- Opening Delimiter -

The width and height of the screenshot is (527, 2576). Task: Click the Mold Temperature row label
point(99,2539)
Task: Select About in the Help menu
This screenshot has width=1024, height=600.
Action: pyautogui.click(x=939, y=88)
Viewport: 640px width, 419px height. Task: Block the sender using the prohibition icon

- Closing Delimiter -
- Opening Delimiter -

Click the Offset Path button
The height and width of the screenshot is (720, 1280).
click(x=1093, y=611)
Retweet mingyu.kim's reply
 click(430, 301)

- Closing Delimiter -
- Opening Delimiter -

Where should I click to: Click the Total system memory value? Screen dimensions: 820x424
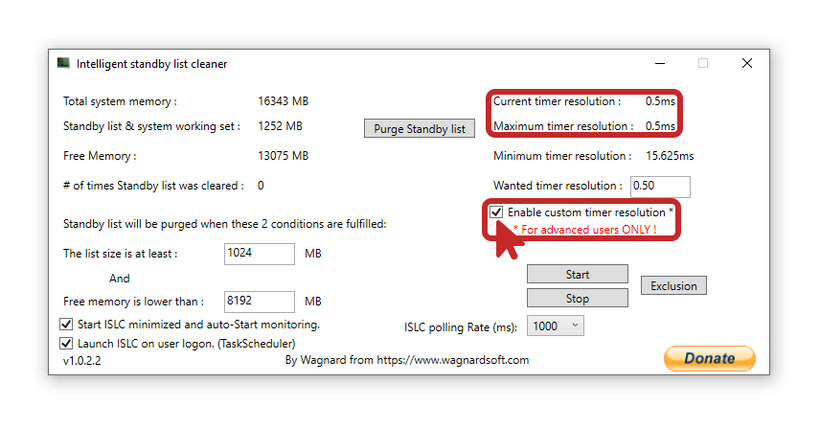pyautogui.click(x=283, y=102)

- Closing Delimiter -

### [What the task asks]
Copy only this part of the entries above: the line with "The width and", the line with "Viewport: 640px width, 419px", and the lines between, all exactly as written.

### [Exercise result]
The width and height of the screenshot is (527, 2576). Task: Click the Mold Temperature row label
point(99,2539)
Task: Select About in the Help menu
This screenshot has width=1024, height=600.
Action: pyautogui.click(x=939, y=88)
Viewport: 640px width, 419px height. Task: Block the sender using the prohibition icon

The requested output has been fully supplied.